#### What to work on
Go through the listing below and output exactly the line with "Viewport: 1005px width, 466px height.", the line with "Given: Open the notifications bell", and each line between; omit the rest.

#### Information
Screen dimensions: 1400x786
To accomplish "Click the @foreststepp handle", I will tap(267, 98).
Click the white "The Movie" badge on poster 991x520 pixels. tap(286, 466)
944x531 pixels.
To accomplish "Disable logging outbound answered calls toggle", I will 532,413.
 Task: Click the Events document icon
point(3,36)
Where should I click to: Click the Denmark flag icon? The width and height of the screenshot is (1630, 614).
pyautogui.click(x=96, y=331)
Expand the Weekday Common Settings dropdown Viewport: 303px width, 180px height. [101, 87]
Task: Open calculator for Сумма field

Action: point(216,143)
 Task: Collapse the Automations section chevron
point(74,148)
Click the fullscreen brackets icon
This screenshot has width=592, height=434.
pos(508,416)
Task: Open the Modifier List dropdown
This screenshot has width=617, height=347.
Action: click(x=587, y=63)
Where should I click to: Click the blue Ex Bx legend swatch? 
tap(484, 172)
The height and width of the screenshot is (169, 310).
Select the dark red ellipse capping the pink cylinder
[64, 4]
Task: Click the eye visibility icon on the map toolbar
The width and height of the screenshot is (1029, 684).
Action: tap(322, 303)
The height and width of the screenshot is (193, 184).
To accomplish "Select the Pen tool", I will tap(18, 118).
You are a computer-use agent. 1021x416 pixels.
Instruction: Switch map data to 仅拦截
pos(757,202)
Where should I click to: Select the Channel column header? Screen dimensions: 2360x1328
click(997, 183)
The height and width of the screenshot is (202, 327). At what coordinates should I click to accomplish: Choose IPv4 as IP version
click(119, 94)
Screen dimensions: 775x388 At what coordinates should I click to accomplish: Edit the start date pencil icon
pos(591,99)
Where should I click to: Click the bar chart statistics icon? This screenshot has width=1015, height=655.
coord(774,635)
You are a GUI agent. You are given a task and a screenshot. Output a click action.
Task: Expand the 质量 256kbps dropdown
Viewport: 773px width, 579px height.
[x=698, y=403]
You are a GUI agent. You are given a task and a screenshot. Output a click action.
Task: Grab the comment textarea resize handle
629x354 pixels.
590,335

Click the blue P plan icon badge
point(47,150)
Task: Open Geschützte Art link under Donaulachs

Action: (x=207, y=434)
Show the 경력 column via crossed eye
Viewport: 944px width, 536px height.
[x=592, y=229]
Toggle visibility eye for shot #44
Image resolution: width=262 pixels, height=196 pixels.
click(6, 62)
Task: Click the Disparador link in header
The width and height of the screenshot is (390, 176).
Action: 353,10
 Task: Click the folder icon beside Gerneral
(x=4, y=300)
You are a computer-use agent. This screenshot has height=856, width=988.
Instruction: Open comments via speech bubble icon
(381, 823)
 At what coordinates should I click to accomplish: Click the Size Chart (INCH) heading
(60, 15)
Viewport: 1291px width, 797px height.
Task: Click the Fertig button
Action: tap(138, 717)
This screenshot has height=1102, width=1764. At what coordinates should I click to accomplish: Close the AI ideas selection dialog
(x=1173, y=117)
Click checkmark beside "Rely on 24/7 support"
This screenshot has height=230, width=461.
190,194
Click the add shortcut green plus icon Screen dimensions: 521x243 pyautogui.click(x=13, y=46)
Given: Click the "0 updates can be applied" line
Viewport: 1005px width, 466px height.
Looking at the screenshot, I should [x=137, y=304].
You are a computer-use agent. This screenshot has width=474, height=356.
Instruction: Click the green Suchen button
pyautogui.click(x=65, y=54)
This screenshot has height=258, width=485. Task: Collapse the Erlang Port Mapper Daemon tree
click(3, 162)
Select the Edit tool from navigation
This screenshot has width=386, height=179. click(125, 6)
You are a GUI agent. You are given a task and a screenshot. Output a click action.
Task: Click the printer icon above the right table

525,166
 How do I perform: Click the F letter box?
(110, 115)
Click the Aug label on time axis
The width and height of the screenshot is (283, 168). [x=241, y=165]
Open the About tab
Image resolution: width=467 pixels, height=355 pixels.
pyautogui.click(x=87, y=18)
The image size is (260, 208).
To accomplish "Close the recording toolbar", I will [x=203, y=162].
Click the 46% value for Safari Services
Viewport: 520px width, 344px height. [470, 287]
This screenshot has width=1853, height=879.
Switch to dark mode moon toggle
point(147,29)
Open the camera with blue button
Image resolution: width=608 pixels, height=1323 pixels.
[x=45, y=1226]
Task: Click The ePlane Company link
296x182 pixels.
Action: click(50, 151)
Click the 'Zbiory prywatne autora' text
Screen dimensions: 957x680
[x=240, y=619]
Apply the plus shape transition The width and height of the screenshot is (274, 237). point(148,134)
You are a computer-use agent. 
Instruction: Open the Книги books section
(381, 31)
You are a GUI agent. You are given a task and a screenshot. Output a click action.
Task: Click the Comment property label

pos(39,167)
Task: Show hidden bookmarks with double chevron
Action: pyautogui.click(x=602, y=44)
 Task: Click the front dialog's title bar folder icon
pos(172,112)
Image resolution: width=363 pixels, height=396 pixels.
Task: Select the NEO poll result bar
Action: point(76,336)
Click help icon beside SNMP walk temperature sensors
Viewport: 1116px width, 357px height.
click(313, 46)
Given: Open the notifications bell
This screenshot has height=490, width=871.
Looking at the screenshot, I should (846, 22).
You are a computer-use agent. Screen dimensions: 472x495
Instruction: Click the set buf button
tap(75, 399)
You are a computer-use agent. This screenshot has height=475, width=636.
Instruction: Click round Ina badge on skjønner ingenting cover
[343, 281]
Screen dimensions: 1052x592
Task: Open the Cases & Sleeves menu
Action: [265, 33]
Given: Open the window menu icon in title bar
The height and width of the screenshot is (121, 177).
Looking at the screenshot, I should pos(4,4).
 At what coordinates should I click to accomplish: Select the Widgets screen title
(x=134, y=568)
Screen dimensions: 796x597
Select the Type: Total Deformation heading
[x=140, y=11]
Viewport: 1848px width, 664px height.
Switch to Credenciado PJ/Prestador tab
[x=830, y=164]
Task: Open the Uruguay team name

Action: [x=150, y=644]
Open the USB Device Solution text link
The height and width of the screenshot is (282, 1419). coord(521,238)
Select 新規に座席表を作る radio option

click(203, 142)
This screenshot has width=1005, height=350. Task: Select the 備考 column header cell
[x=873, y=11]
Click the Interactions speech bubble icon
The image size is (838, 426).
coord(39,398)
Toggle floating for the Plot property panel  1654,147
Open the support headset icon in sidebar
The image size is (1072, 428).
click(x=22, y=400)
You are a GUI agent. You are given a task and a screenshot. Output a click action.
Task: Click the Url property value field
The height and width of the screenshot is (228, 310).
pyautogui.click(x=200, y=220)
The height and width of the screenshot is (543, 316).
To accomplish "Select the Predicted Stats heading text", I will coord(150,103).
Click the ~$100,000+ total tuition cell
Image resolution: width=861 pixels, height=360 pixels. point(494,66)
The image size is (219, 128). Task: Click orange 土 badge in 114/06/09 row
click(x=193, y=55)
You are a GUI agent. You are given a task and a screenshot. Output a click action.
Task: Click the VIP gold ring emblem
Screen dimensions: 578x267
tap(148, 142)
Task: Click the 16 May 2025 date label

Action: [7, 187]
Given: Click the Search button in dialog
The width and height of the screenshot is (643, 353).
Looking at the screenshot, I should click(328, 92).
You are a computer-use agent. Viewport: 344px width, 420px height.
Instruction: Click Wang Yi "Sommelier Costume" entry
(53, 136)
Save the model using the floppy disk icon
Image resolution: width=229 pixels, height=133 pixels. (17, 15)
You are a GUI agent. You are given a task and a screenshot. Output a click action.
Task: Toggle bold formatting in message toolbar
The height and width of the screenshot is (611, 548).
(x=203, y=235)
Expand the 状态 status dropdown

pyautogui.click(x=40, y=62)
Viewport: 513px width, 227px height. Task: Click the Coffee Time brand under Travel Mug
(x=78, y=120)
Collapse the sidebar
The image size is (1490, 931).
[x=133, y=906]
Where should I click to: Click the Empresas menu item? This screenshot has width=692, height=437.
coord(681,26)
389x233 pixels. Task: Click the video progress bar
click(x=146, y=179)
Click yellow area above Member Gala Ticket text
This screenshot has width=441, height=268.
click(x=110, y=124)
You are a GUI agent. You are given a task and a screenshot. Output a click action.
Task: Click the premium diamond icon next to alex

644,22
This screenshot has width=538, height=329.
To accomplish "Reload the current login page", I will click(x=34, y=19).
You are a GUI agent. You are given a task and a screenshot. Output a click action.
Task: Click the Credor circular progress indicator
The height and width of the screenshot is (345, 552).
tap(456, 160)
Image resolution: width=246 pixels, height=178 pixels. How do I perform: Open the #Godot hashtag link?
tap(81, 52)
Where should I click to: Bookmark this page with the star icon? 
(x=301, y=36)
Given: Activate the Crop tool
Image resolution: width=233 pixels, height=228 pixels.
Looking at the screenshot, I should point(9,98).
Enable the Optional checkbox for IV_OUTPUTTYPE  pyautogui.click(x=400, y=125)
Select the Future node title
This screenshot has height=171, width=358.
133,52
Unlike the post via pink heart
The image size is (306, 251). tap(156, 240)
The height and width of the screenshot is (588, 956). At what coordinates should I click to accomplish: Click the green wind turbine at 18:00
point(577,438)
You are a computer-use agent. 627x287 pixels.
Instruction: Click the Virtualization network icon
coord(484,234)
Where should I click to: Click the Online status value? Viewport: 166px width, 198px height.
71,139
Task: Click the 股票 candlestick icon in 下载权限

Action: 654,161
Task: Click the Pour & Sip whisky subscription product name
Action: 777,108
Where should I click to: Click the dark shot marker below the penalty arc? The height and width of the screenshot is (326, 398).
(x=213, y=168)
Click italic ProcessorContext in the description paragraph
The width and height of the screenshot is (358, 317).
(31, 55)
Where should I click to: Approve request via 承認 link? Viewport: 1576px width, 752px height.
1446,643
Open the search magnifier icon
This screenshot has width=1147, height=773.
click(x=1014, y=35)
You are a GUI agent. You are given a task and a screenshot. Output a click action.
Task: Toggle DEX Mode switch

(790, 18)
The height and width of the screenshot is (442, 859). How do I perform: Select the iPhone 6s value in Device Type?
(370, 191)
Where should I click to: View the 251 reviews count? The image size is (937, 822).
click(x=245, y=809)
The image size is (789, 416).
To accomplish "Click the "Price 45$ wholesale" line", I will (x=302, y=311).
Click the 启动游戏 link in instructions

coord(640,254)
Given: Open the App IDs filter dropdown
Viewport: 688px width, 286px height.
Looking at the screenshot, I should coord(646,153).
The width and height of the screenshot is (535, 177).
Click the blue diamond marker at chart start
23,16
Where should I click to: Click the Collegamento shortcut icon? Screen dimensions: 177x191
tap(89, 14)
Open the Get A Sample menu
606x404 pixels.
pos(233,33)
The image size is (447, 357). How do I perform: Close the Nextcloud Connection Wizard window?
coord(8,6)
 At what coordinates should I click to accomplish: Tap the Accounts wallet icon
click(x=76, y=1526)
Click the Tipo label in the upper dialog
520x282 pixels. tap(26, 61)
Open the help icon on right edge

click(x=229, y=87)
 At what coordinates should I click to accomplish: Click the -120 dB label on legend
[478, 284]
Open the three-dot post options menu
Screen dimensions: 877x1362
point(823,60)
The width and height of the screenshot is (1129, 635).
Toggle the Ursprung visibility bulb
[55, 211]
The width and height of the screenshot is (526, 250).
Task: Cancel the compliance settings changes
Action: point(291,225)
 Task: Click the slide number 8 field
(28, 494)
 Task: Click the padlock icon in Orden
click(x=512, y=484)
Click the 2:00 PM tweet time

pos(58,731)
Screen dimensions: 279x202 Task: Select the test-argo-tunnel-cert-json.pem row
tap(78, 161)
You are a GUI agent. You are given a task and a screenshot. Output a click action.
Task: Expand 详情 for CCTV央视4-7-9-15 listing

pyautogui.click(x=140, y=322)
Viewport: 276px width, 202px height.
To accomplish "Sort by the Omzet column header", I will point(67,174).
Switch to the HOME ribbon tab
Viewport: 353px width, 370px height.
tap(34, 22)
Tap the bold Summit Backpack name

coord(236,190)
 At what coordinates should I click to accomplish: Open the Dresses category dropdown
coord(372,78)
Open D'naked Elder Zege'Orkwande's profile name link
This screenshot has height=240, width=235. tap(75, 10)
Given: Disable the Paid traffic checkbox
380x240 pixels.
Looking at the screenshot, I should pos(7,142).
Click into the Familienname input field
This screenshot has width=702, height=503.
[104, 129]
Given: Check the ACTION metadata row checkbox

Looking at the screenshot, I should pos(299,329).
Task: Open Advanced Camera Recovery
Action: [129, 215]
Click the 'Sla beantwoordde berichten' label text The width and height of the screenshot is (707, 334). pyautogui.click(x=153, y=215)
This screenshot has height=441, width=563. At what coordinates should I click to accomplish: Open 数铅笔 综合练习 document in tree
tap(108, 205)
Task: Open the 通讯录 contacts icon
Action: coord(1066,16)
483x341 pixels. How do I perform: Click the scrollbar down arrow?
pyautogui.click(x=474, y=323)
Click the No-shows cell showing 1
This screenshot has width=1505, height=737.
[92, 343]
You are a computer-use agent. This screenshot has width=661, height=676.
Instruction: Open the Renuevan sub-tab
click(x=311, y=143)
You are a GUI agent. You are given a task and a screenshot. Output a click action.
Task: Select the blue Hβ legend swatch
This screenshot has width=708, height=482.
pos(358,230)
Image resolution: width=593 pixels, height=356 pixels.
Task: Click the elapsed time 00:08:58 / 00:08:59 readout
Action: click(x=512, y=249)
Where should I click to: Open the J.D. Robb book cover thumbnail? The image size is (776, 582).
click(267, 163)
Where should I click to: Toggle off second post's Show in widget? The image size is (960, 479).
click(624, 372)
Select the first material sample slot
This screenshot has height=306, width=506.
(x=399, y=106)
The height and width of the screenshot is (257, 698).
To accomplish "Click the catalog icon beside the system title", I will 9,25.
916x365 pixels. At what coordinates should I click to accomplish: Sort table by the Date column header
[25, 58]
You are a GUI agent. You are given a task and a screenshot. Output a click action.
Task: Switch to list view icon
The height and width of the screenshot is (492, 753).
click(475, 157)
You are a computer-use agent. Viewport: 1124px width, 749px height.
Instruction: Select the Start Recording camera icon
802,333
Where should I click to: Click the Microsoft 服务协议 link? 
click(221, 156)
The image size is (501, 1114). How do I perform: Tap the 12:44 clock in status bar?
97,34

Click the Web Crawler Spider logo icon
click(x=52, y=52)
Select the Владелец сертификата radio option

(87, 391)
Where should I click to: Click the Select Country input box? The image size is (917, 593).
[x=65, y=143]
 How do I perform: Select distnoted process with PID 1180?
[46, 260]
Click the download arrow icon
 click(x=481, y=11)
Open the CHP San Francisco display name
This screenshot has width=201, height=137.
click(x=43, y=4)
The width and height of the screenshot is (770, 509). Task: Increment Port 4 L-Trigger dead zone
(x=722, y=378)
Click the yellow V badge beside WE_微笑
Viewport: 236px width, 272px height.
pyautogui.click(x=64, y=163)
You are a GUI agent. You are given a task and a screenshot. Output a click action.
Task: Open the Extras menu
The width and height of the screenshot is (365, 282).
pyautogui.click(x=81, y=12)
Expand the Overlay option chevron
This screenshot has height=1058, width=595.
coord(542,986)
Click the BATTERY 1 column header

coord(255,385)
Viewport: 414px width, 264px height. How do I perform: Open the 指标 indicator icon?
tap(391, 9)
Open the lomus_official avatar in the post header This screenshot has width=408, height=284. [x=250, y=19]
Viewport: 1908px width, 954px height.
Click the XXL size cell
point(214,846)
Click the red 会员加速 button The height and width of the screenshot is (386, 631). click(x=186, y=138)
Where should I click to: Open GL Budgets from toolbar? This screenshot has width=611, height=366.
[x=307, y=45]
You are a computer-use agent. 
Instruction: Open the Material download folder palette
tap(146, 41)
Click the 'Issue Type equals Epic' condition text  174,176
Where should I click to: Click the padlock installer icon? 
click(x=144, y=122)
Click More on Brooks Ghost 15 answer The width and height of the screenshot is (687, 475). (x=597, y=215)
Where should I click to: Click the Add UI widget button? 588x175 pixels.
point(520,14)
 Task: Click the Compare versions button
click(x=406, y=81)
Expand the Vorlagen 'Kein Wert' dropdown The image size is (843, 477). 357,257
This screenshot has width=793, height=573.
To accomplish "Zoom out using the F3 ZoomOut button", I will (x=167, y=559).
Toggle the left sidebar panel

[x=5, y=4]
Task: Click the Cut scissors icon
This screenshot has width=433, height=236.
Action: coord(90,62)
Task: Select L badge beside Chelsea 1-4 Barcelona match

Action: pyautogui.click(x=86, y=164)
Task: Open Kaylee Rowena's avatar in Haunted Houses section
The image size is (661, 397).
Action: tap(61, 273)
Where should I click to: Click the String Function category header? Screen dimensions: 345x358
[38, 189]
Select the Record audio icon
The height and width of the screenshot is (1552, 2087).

#### Expected answer
Viewport: 1005px width, 466px height.
Looking at the screenshot, I should [x=137, y=304].
You are a computer-use agent. This screenshot has width=474, height=356.
Instruction: Click the green Suchen button
pyautogui.click(x=65, y=54)
This screenshot has height=258, width=485. Task: Collapse the Erlang Port Mapper Daemon tree
click(3, 162)
Select the Edit tool from navigation
This screenshot has width=386, height=179. click(125, 6)
You are a GUI agent. You are given a task and a screenshot. Output a click action.
Task: Click the printer icon above the right table

525,166
 How do I perform: Click the F letter box?
(110, 115)
Click the Aug label on time axis
The width and height of the screenshot is (283, 168). [x=241, y=165]
Open the About tab
Image resolution: width=467 pixels, height=355 pixels.
pyautogui.click(x=87, y=18)
The image size is (260, 208).
To accomplish "Close the recording toolbar", I will [x=203, y=162].
Click the 46% value for Safari Services
Viewport: 520px width, 344px height. [470, 287]
This screenshot has width=1853, height=879.
Switch to dark mode moon toggle
point(147,29)
Open the camera with blue button
Image resolution: width=608 pixels, height=1323 pixels.
[x=45, y=1226]
Task: Click The ePlane Company link
296x182 pixels.
Action: click(50, 151)
Click the 'Zbiory prywatne autora' text
Screen dimensions: 957x680
[x=240, y=619]
Apply the plus shape transition The width and height of the screenshot is (274, 237). point(148,134)
You are a computer-use agent. 
Instruction: Open the Книги books section
(381, 31)
You are a GUI agent. You are given a task and a screenshot. Output a click action.
Task: Click the Comment property label

pos(39,167)
Task: Show hidden bookmarks with double chevron
Action: pyautogui.click(x=602, y=44)
 Task: Click the front dialog's title bar folder icon
pos(172,112)
Image resolution: width=363 pixels, height=396 pixels.
Task: Select the NEO poll result bar
Action: point(76,336)
Click help icon beside SNMP walk temperature sensors
Viewport: 1116px width, 357px height.
click(313, 46)
Given: Open the notifications bell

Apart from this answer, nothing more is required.